BED files into R

Sometimes BED files drive me nuts. They’re great for their simplicity in specifying a genomic feature, but can be difficult to work with across programs because only the first three columns are required (chromosome, start, end) and there are several ways to specify any number of remaining columns. Well, maybe not any number, but looking at the following names, tell me if clarity jumps from the page: BED, BED6, BED8, BED12, BED6+4, BED15, any others? Even the spec at UCSC doesn’t explain the conventions behinds those names.

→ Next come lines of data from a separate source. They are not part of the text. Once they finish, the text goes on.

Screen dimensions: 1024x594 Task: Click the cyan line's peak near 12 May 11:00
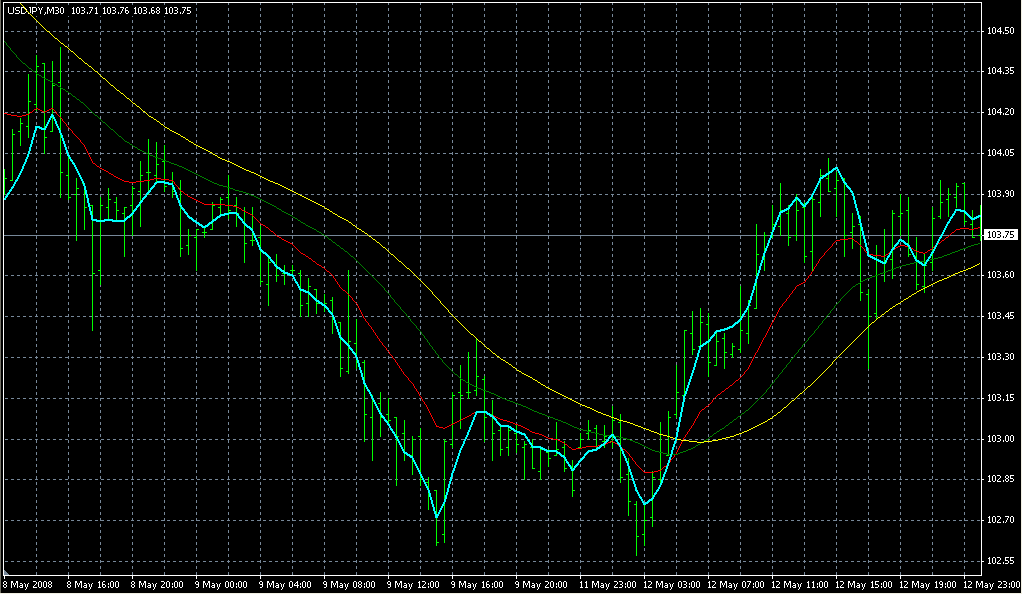[835, 168]
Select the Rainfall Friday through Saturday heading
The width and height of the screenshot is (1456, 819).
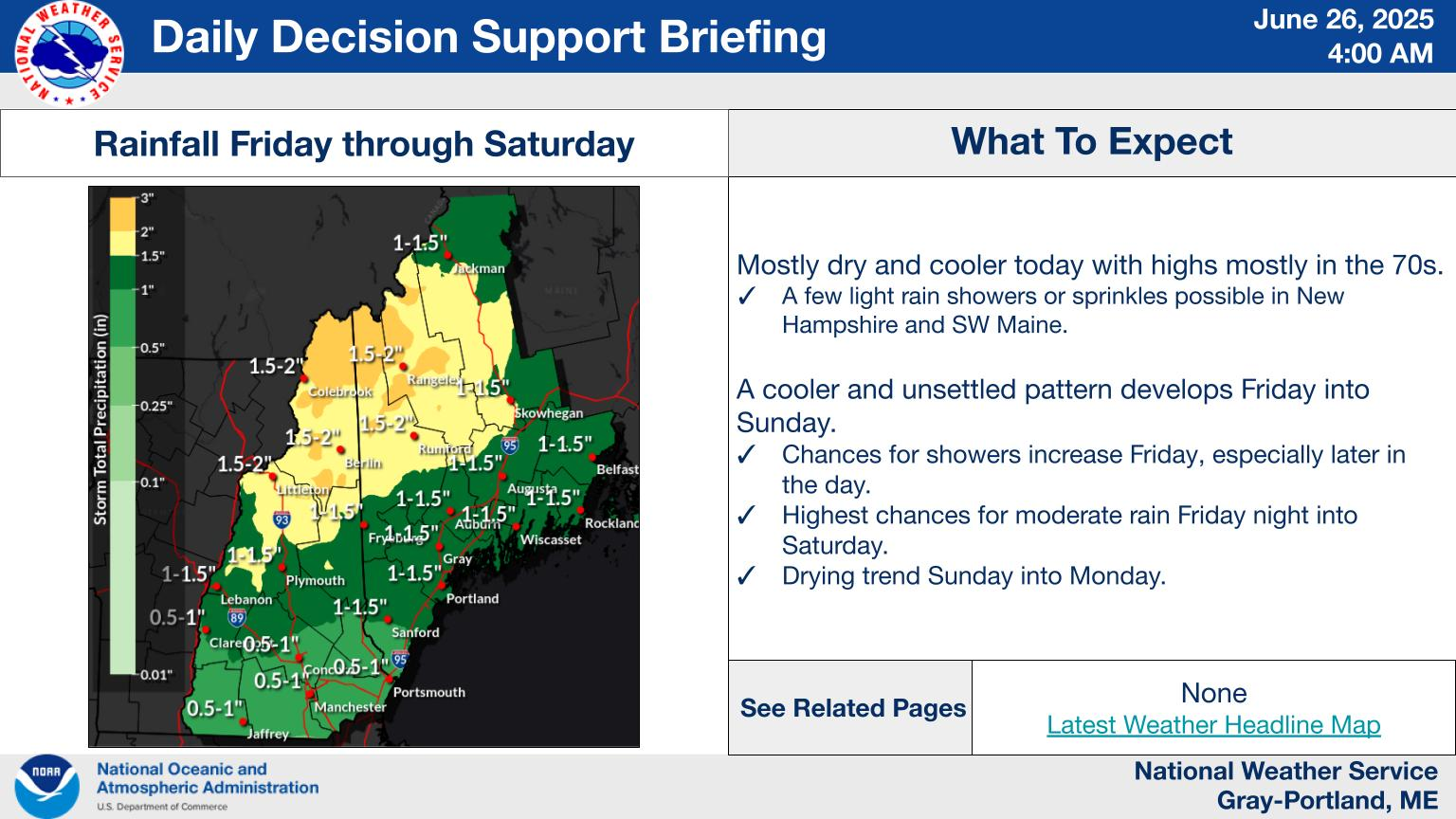(364, 144)
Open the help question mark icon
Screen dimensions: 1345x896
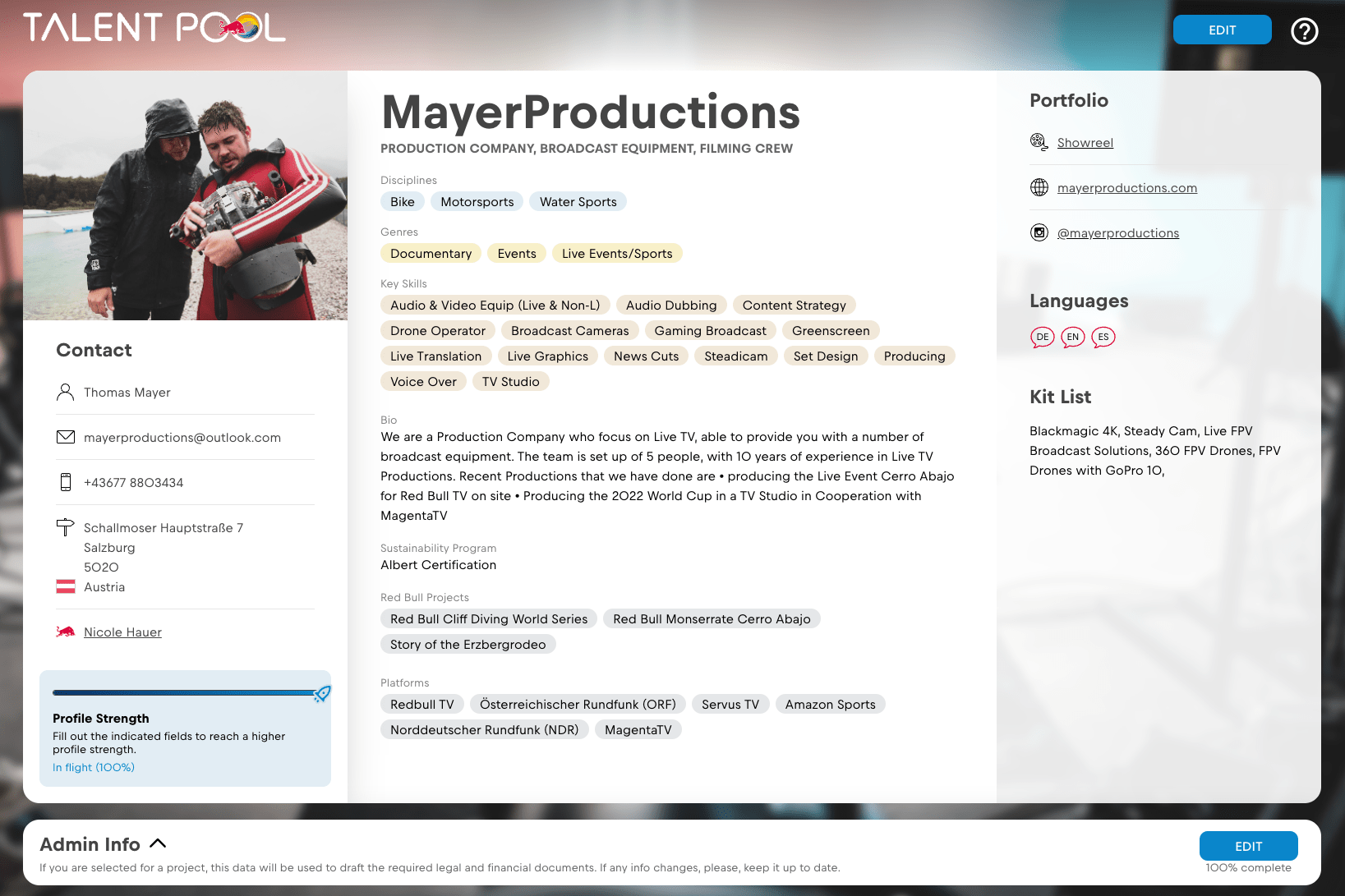[1304, 31]
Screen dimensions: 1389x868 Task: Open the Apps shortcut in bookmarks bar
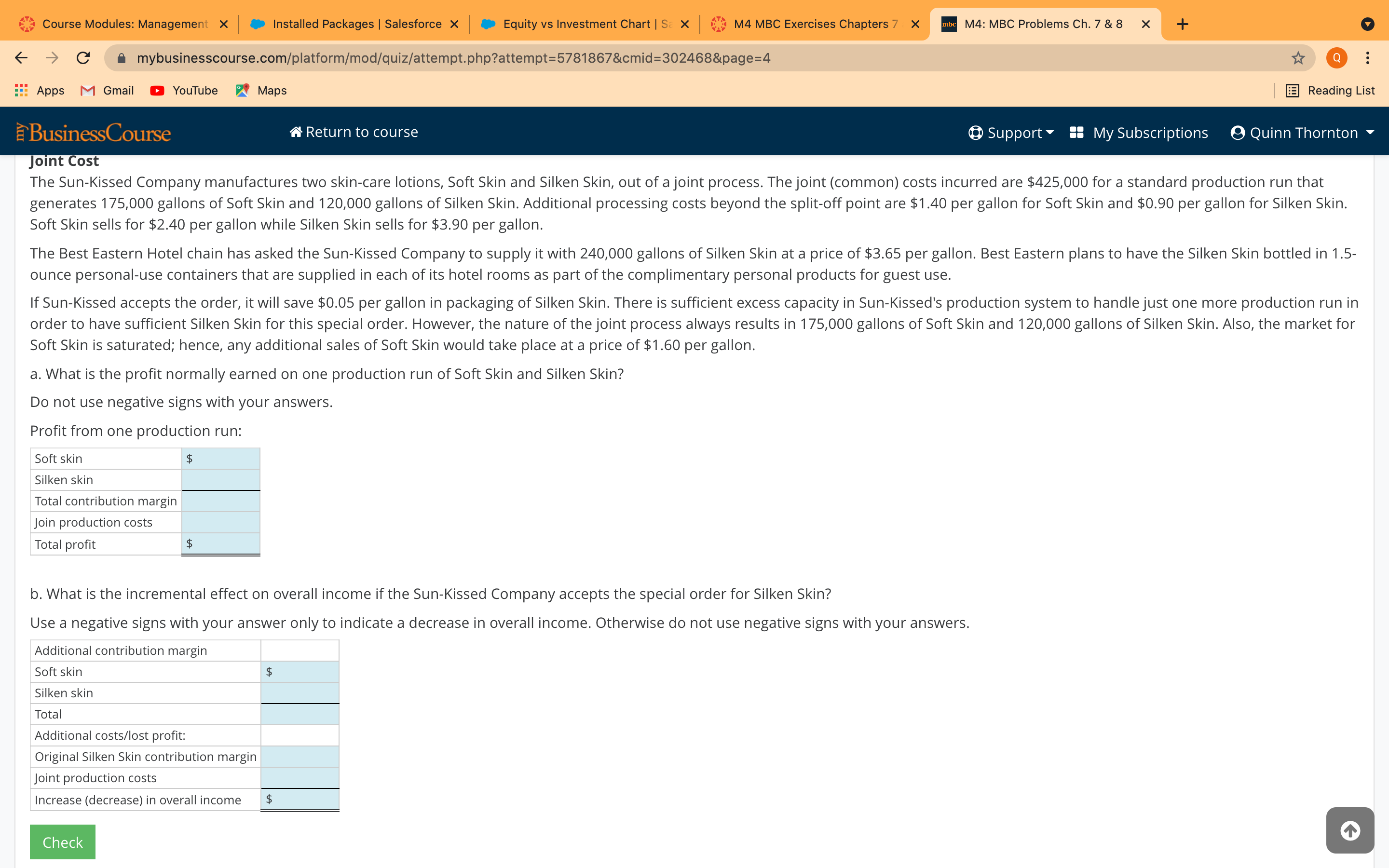click(21, 91)
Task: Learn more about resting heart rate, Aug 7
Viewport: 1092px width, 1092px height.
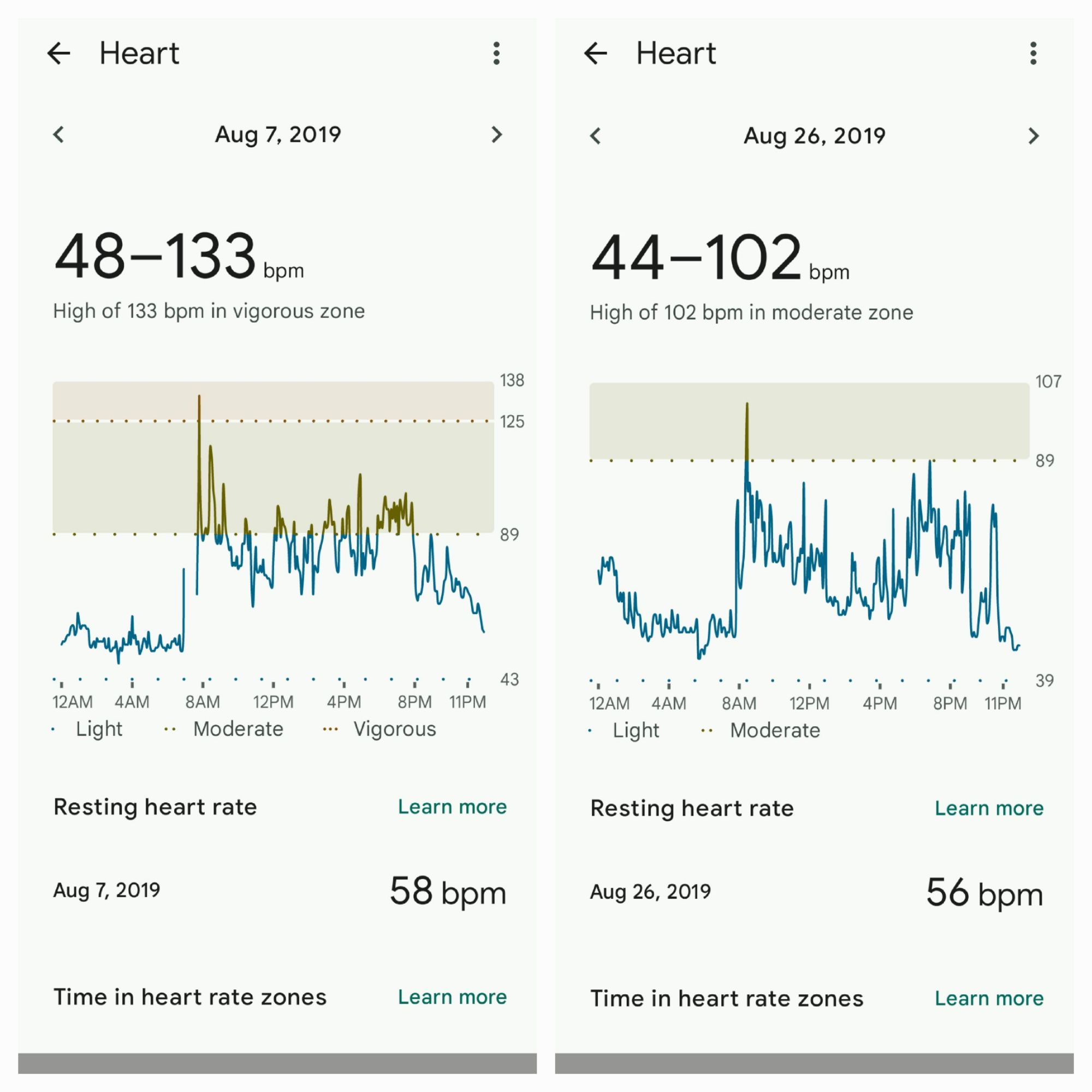Action: point(452,806)

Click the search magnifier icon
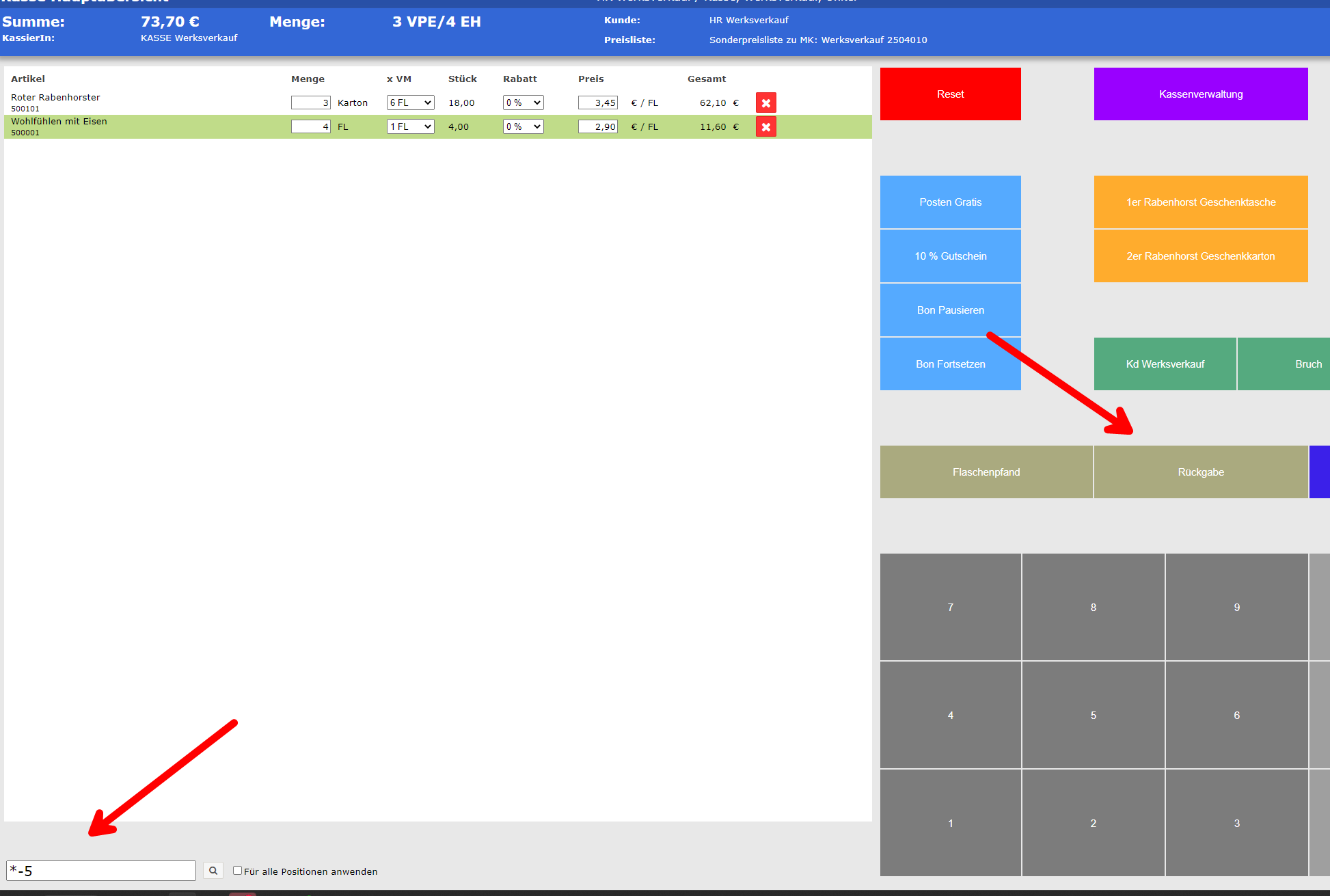point(213,871)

Working with BED files in R is typically fairly easy. The rtracklayer library contains import/export functions for reading or creating bed files. For instance, reading a bed file into a GRanges object is as simple as:

foo <- import("myPeaks.bed")

However, when those BED files are produced by programs like MACS2 that muck around with some of the fields, then things break, and you have to start figuring out all those unwritten rules about BED files. Typical UCSC BED format has 12 columns. MACS2 produces a narrowPeak file described as BED6+4. The R help for the import() function states the problem explicitly, and offers a solution: …many tools and organizations have extended BED with additional columns. These are not officially valid BED files…To import one of the multitude of BEDX+Y formats, such as those used to distribute ENCODE data through UCSC (narrowPeaks, etc), specify the ‘extraCols’ argument to indicate the expected names and classes of the special columns.

Now the problem is simply that we don’t know which of the columns are standard and which are “special”, and none of the columns of a BED file are “named”, leaving this bit of help a little confusing. But we can make some good guesses, and it turns out they work.

The first 6 fields of the MACS2 narrowPeak file have the properties expected by import() and conform mostly to the UCSC standard (the 5th column is supposed to be an integer between 0 and 1000, but for MACS2 it is simply the -log10 transformed peak Q-Value multiplied by 10 and converted to an integer). But the remaining 4 fields DO NOT match what import() expects, and thus have to be explicitly specified. Thus to get our MACS2 results into R we can do something like the following:

# declare names and types for the extra BED columns
extraCols_narrowPeak <- c(FoldChange="numeric", pVal="numeric",
qVal="numeric", summit="integer")

# import our peak data
peaks <- import.bed("my_peaks.narrowPeak", extraCols=extraCols_narrowPeak)

The result is a GRanges object called “peaks” with meta columns named based on what you gave to extraCols.